# help, are bones in stool normal



## carole (Sep 17, 2009)

I started feeding raw chicken backs and my dog's stool was very hard and almost all bone, so I fed him chicken breast in a.m. and leg quarter in p.m., stool still same. Yesterday I fed him chicken breast in a.m. and boneless breast in p.m., this morning I fed him chicken breast. His stool had one hard ball, a small piece of undigested mucousy chicken (had slight tinge of blood) and some pieces of 1/4 inch bones. Is this normal? He also is not drinking any water, his urine is clear. Was I wrong to feed the boneless breast? I've only been feeding raw about a week and half and his stools have gotten to be just a few balls a day, and hard as rock so I though I was feeding too much bone therefore added the boneless breast. I'm thinking of going to a premade patty as seeing those bones and blood in his stool scare me.


----------



## whiteleo (Sep 7, 2008)

This is really a question for RFD, but your dogs poop will be much less and in smaller amounts than before. The amount of water consumption will be significantly less because of the amount of water in the raw meat. I never noticed any bone in my dogs poop, but that doesn't mean it's not possible. I'm not a fan of chicken backs, too boney and my dogs wouldn't touch them, still have a case in the freezer!

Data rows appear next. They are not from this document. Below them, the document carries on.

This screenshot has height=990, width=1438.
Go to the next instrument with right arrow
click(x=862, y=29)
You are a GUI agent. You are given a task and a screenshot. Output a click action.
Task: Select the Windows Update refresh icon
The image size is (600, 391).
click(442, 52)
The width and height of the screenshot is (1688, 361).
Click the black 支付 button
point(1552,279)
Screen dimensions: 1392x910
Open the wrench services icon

Your dog should be getting about 1.5 lbs of meat a day, don't feed too much, chicken breast won't hurt him in any way, whatever you do, don't go to premade patties as they are not a balanced diet and either too much or too little bone.


----------



## RawFedDogs (Jun 16, 2008)

carole said:


> I started feeding raw chicken backs and my dog's stool was very hard and almost all bone,


Stools caused by chicken will look a lot like bone. They are very light in color with kind of a yellowish tint and very very small. My Great Danes poop 2 little logs a day about the size of my thumb. That is the entirety of their poop. Kibble poops are artificially large because of the garbage fillers in kibble. What you are seeing now are more natural stools. As long as they aren't powdery, don't worry about them.

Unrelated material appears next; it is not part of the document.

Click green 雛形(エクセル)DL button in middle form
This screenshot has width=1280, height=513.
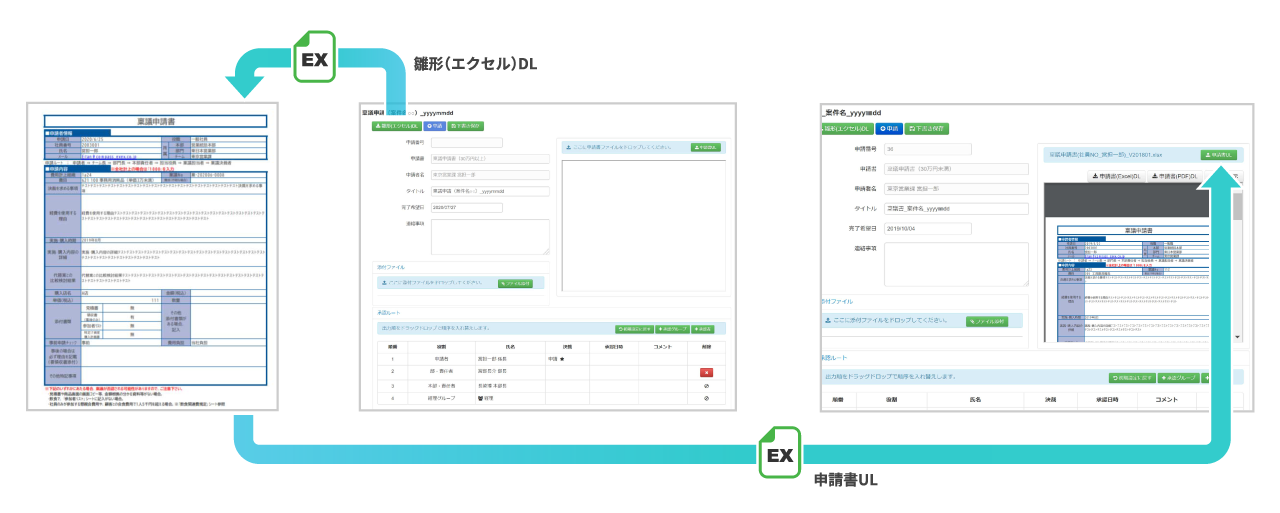click(396, 126)
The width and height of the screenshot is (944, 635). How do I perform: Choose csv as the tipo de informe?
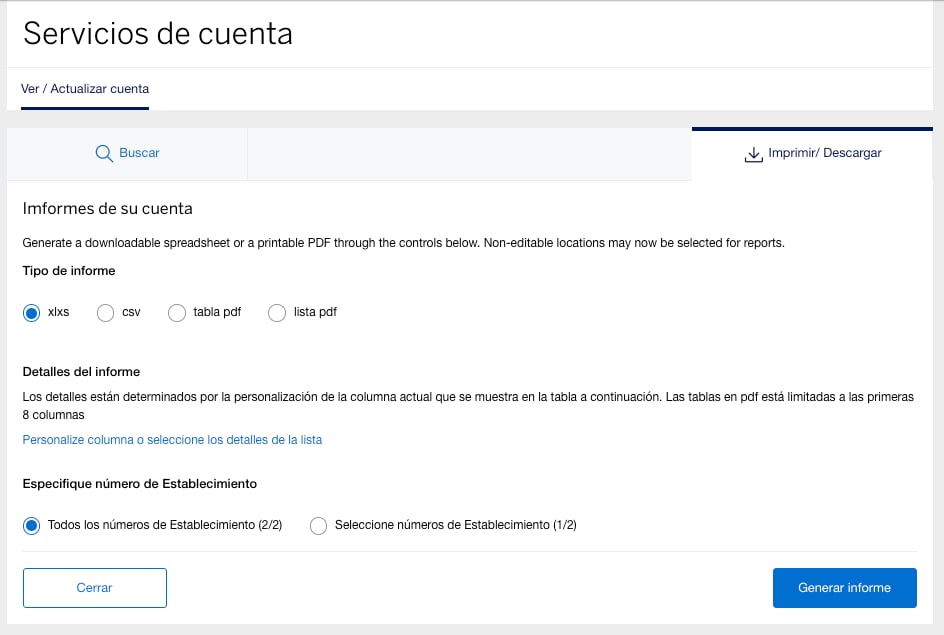(x=105, y=312)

It also won't be unusual to see some bone fragments in the stools at this stage. You will see less and less of them as time passes. Their bodies are still learning to digest this stuff. The acidity level of their stomach juices will increase over time.

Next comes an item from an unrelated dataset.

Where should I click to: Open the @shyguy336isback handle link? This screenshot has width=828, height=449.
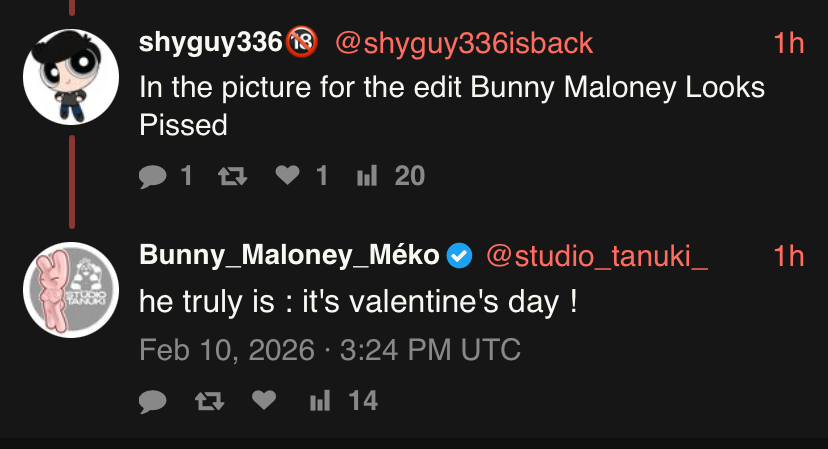[463, 43]
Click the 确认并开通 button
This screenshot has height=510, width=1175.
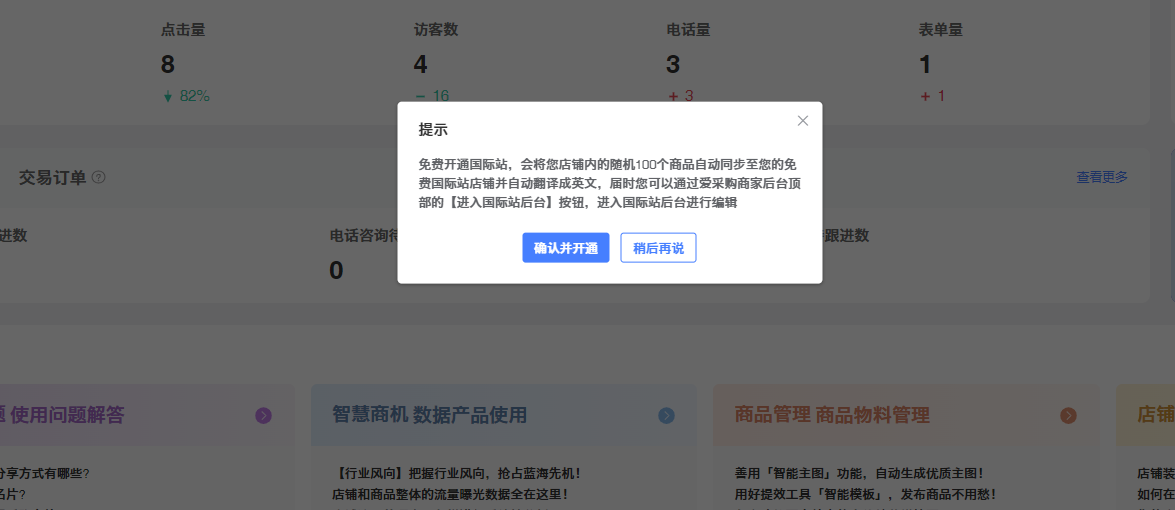coord(565,248)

> so I fed him chicken breast in a.m. and leg quarter in p.m., stool still same. Yesterday I fed him chicken breast in a.m. and boneless breast in p.m., this morning I fed him chicken breast. His stool had one hard ball, a small piece of undigested mucousy chicken (had slight tinge of blood) and some pieces of 1/4 inch bones. Is this normal?


Yep, absolutely. You can feed as much boneless chicken as you wish just so the stools don't get soft. It also won't be unusual to see mucusy stools.



> He also is not drinking any water, his urine is clear.


Thats also normal. They will never drink as much water as they used to. Their raw food is about 70% water. Remember how dry kibble was? They had to drink more water to make up for that dryness. Again, what they are drinking now is more natural that the heavy kibble drinking. Feeding kibble causes all kinds of unatural things to happen that people accept as natural because its all they ever saw.



> Was I wrong to feed the boneless breast?


Nope ... it makes it a little more likely to have soft stools but since they didn't, its no problem. Remember ... bones cause harder stools so if your dogs have soft stools feed more bone and soft stools call for more bone. None of it is critical.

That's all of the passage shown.